Conscious Capitalism 095_Smithers_Reviews
By John Mackey and Raj Sisodia
Harvard Business Review Press, 2013
368 pp.; $27 cloth

I don’t think Max Weber could have predicted the appearance of Conscious Capitalism.

Weber was busy working to demystify capitalism and the origins of our current ideology of work when he wrote The Protestant Ethic and the Spirit of Capitalism (1905). What horrified Weber most about the cultural forms that capitalism produced were the dehumanizing results that came along with the benefits of efficiency, division of labor, innovation, enterprise, and technology.

Weber showed that while capitalism was in its early stages, it leaned on Protestantism when attempting to assert an ideology that would encourage people to work hard—with the belief that while you were making money for the boss, you were really working for the Glory of God and your own soul. The religious narrative of capitalism dropped out in the 20th century but the message to pursue work as if it were a calling remained: workers will provide their boss with millions in stock, while also being assured that they are working for the Glory of Capital, making the world a better place for everyone, a more prosperous and wealthy world.

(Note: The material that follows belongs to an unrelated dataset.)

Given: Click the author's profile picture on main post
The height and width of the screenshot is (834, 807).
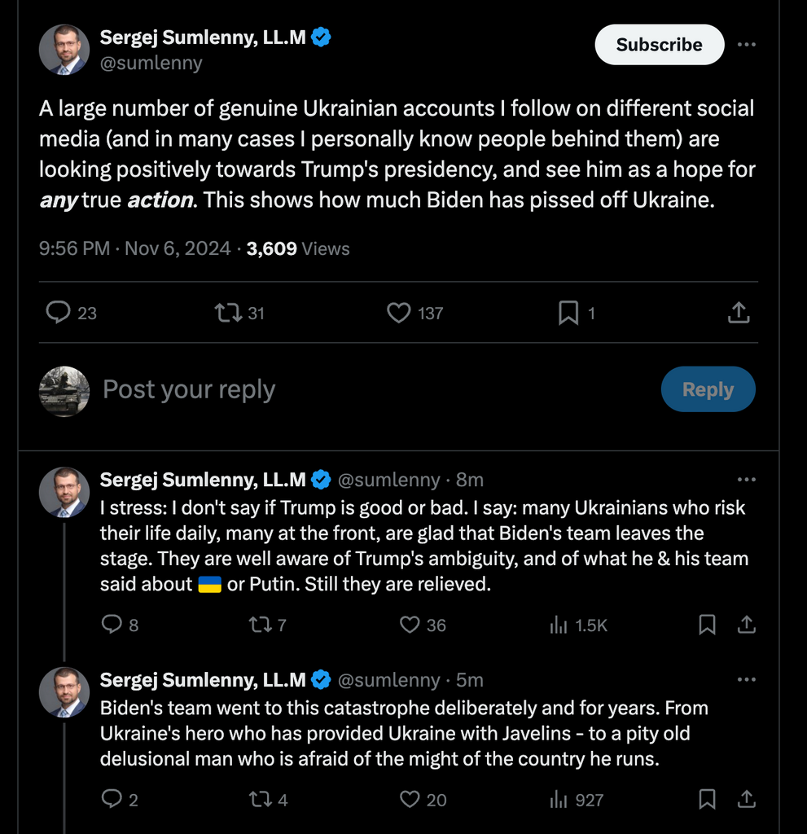Looking at the screenshot, I should point(64,50).
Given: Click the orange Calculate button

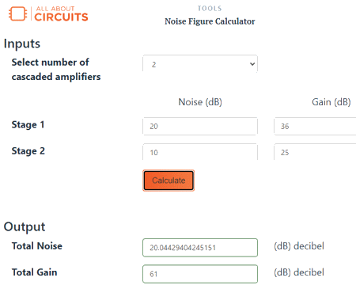Looking at the screenshot, I should [169, 181].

Weber wouldn’t have bothered to write a rebuttal to Conscious Capitalism by John Mackey, the co-CEO of Whole Foods, and Raj Sisodia, a marketing professor at Bentley University—a modern day morality tale, in which capitalism has won, and good and evil, success and failure, stay in neatly prefigured boxes—but he might have been amused to see the reincarnation of capital’s spiritual persona in the present volume. Readers should be prepared to learn not only about the “heroic spirit” of business, but also about the “calling,” sacred duty, spiritual intelligence, noble virtues, servant leaders, the true, the good, and the beautiful, and a whole host of “highs”—including higher levels of consciousness, highest aspirations, high integrity, and, most disturbing to me, “higher purpose.” The reader will learn how businesses transform themselves from caterpillars into butterflies.

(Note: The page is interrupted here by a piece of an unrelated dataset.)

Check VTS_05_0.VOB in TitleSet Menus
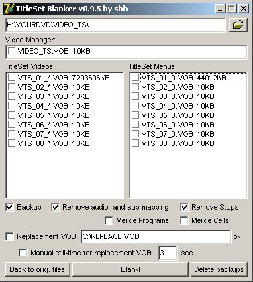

The return of the mystified and mystical robes of capital in these concepts and ideas is part of an attempt to rewrite and promote a revised narrative of capitalism and the heroism of business. Mackey and Sisodia suggest that capitalism has taken it on the chin of late (imagine that, when 40 percent of household wealth was lost in the Great Recession and real wages have steadily declined for decades), but the authors marvel at capitalism’s rise in the long arc of history, recounting its great gifts: lifting the masses out of poverty, indoor plumbing, medicine, increased life expectancy, education, and the rise of democratic states worldwide, and so on:

In a mere two hundred years, business and capitalism have transformed the face of the planet and the complexion of daily life for the vast majority of people. The extraordinary innovations that have sprung from this system have freed so many of us from much of the mindless drudgery that has long accompanied ordinary existence and enabled us to lead more vibrant and fulfilling lives. Wondrous technologies have shrunk time and distance.

But in reality, the crisis of capital is not a PR problem: the latest economic catastrophe has helped many people begin to recognize that the crisis is a manifestation of structural problems in the system of capitalism. Conscious Capitalism is quick to point out the benefits derived from capitalism, but the authors are in silent denial of the dark side; for, as Marx pointed out, capital is full of contradictions. Capital not only creates wealth, value, and jobs—it also destroys wealth, value, and jobs. Those “wondrous technologies” also manifest as wrathful deities, efficiently eliminating or reducing the need for labor. The discussion about work and workers is both a little parochial and one-sided, not taking into account global capitalism—including, for example, conditions of migrant workers, our relationship to the Apple products we love, the terrifying working conditions in Foxconn factories, and NAFTA’s transformation of agricultural economies. Mackey’s list of “stakeholders” doesn’t extend very far into the global south.

Conscious Capitalism and the “good works” of Whole Foods both reveal and conceal the realities of production and labor: revealing and confronting some health issues, GMO concerns, and conditions of meat, fish, and poultry production, while a kind of commodity fetishism remains largely intact, concealing the reality of laborers in production and supply chains, both nationally and globally. In fact, the concealment of the conditions of labor that goes into the products sold at Whole Foods might actually be strengthened and more deeply mystified because the consumer can believe he or she is doing the right thing as an “enlightened” consumer—an identity that conscious capitalists might be all too willing to sell.

The book provides relatively benign fodder for readers on the same diet. I have no doubt that John Mackey is a likeable former hippie-turned-libertarian/conservative CEO, with some good ideas and habits. We know that he thinks it is good for “conscious leaders” to quit caffeine, get lots of sleep, and maybe become a vegan like him. And he’s also keen on contemplative practices like Insight Mediation.

But despite the well-intentioned advice, the abundance of “heart” rhetoric, and the cheerful silly talk about the “heroic spirit” of business, Conscious Capitalism is a failed intellectual adventure, and a little soulless. Mackey might imagine himself in the role of philosopher-king, but he needs to get a better grasp on economics and the critique of capital (and consciousness, too!) before he is anointed.